Aufgabe A:
Womit wurde der Nachbar laut der Besprechung des Dresdner „Tatort“ erschlagen?
Aufgabe B:
Entnimm der Besprechung des Dresdner „Tatort“ wortgetreu den Abschnitt, der mit „Louis will also“ beginnt und sich bis „muss in U-Haft.“ erstreckt.

Dresden-“Tatort“: Der Täter spielt keine Rolle
Dieser „Tatort“ ist besonders: Der Verdächtige ist der Protagonist, die Ermittler bleiben im Hintergrund. Das erzeugt eine ganz besondere Spannung.
Alles, nur nicht Gefängnis, das ist das Mantra des dieswöchigen „Tatort“-Täters Louis Bürger (Max Riemelt). Verständlich, denn nach eigener Aussage hat er fälschlicherweise drei Jahre hinter Gittern verbracht. Das kostete ihn nicht nur die Zwanziger, sondern auch seine beruflichen Perspektiven. Seit seiner Freilassung treibt sich Louis im kleinkriminellen Milieu rum – weshalb das Jugendamt ihm das Sorgerecht für seinen Sohn entzieht.
Louis will also nicht nur dem Gefängnis fernbleiben, sondern auch seinen Sohn zurück. Ein Mord, sein Nachbar wurde mit einem Baseballschläger kaltblütig erschlagen, schiebt beiden Plänen einen Riegel vor, denn: Louis’ Fingerabdrücke sind auf der Tatwaffe zu finden, ein stimmiges Motiv gibt es ebenfalls. Die Sache scheint klar, Louis muss in U-Haft.
Auf juristischem Weg kommt er nicht frei, davon ist er überzeugt. Deshalb nimmt er sich die Freiheit, die ihm seiner Ansicht nach zusteht, selbst. Mit Hilfe seiner Frau Anna (Katia Fellin) und einer Pistolenattrappe kann er fliehen. Das neue Ziel des Ehepaars: den Sohn aus dem Kinderheim zu holen und ab zum Sehnsuchtsort Kroatien, ein neues Leben beginnen.
Nichts für nebenbei Quatschen
„Die Zeit ist gekommen“ ist ein besonderer „Tatort“, erstens weil der Verdächtige hier der Protagonist ist, während die Ermittler im Hintergrund bleiben. Und zweitens, weil die Frage, wer den Mord tatsächlich begangen hat, kaum eine Rolle spielt. Die wahren Täter werden in zwei kurzen, fast schon unmotiviert hereingeschusterten Szenen enthüllt. Ihr Motiv ist langweilig und platt, und das ist noch euphemistisch beschrieben.

Rohdaten:
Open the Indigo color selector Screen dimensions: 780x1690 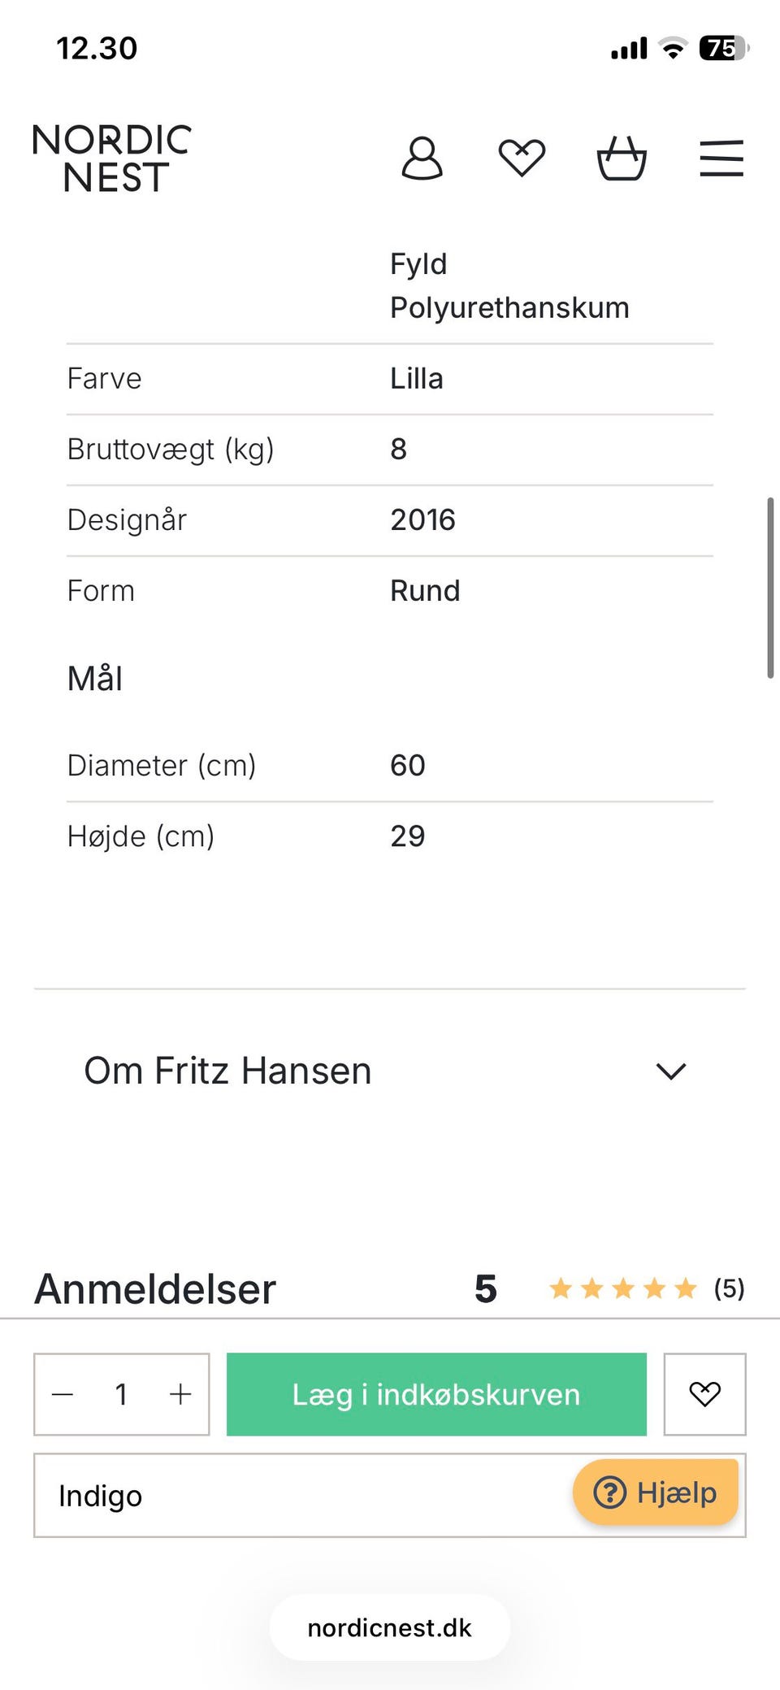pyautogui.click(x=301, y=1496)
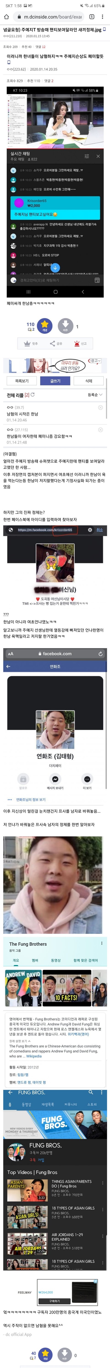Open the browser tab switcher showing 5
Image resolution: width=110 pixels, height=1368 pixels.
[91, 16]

Antwort A:
Mit einem Baseballschläger.

Antwort B:
Louis will also nicht nur dem Gefängnis fernbleiben, sondern auch seinen Sohn zurück. Ein Mord, sein Nachbar wurde mit einem Baseballschläger kaltblütig erschlagen, schiebt beiden Plänen einen Riegel vor, denn: Louis’ Fingerabdrücke sind auf der Tatwaffe zu finden, ein stimmiges Motiv gibt es ebenfalls. Die Sache scheint klar, Louis muss in U-Haft.